Причиной «обреченности» Петербурга Аркин называет его особую связь с «русским освобождением» (то есть с двумя на тот момент революциями) – «не только внешнюю, пространственную связь», но и «гораздо более глубокую и сокровенную», «идейную»: «революционное движение началось и сосредоточилось именно в нем [в Петербурге], ибо во всей остальной России такого движения в собственном смысле, почти и не было»22. При этом итоги обеих революций Аркин воспринимает с отчаянием. События 1905 года он называет «лжереволюцией, лжеосвобождением» – она «совершалась под знаком России люциферической; интеллигенция, эта преимущественная носительница люциферической стихии, была творцом и главным делателем движения 1905 года». Февральская же революция, которая должна была бы стать «истинным освобождением», оказалась «несравненно более ужасным» «образом Руси Аримановой» – «лишь игрушкой в руках иных, слепых и безмерных, сил»: «За „освобождением“ во имя Люцифера – „освобождение“ во имя Аримана. Когда же – освобождение во имя Христа?»23
Однако Аркин оговаривается: разрушительной «миссией» Петербург он наделил не только потому, что это – Петербург, но и потому, что это – «наш единственный город», – и далее следует цитата из А. Белого: «Прочие русские города представляют собой деревянную кучу домишек»24. Здесь Аркин возвращается к своей идее, заявленной в письмах Брюсову, о «противлении городу» и возврату к «стихийности и слиянию с природой»25. Городу Аркин противопоставляет Землю, статья заканчивается словами: «Не на болотной топи и не на граните, но лишь на ее благоуханной и плодоносной земле зацветет священная Роза национальной культуры»26.

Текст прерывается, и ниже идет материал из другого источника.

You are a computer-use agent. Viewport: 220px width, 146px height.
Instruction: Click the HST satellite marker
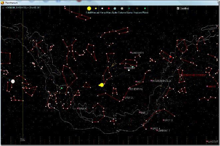coord(136,82)
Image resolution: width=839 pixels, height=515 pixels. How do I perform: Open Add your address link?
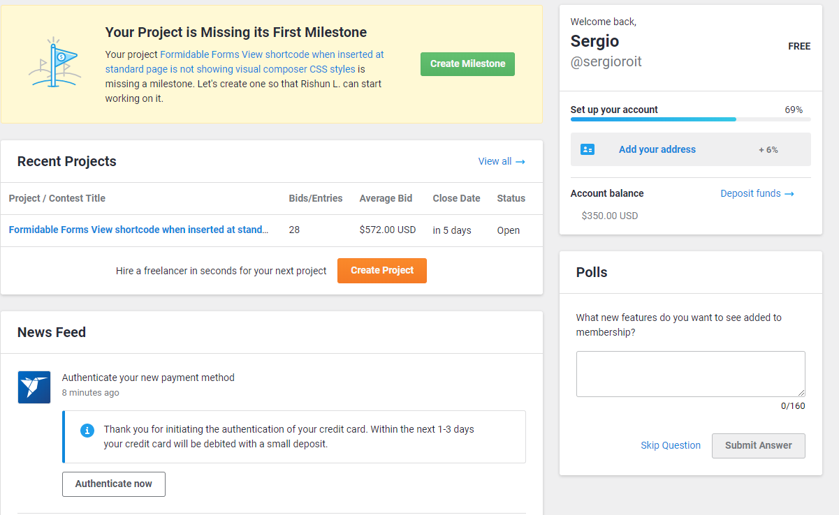pyautogui.click(x=657, y=149)
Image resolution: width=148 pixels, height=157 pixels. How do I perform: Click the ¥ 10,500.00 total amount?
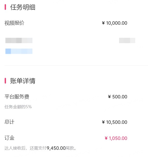pyautogui.click(x=115, y=122)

Спустя несколько месяцев, уже после Октябрьской революции, Аркин вернулся к этой теме в статье «Любовь к земле», опубликованной в журнале «Народоправство». Здесь он продолжил: «Русское сознание не знает чувства более глубокого, более сокровенного и родного, чем особое, именно в нашей народной психике выявившееся наиболее ярко, – чувствование земли, тайная и теснейшая связь всего существа народа с темным и бесконечно-огромным лоном Великой Матери»27. А далее – про «чувствование земли», про «мистическую веру» в нее как в «божественную стихию жизни», в отличие от немецкой ее трактовки как «бездушного объекта экономики» – статья написана за месяц до Брестского мира, но Аркин уже говорит об «утрате воли к противлению Германии»28. И вновь про революцию, теперь Октябрьскую: «Вглядываясь в сущность событий, ныне свершающихся в России, мы подмечаем, как главенствующую черту их духовного облика, – поразительное ослабление чувствования земли в русском сознании»29. «Карамазовщина – вот имя теперешнему состоянию русского сознания», – заключает Аркин30.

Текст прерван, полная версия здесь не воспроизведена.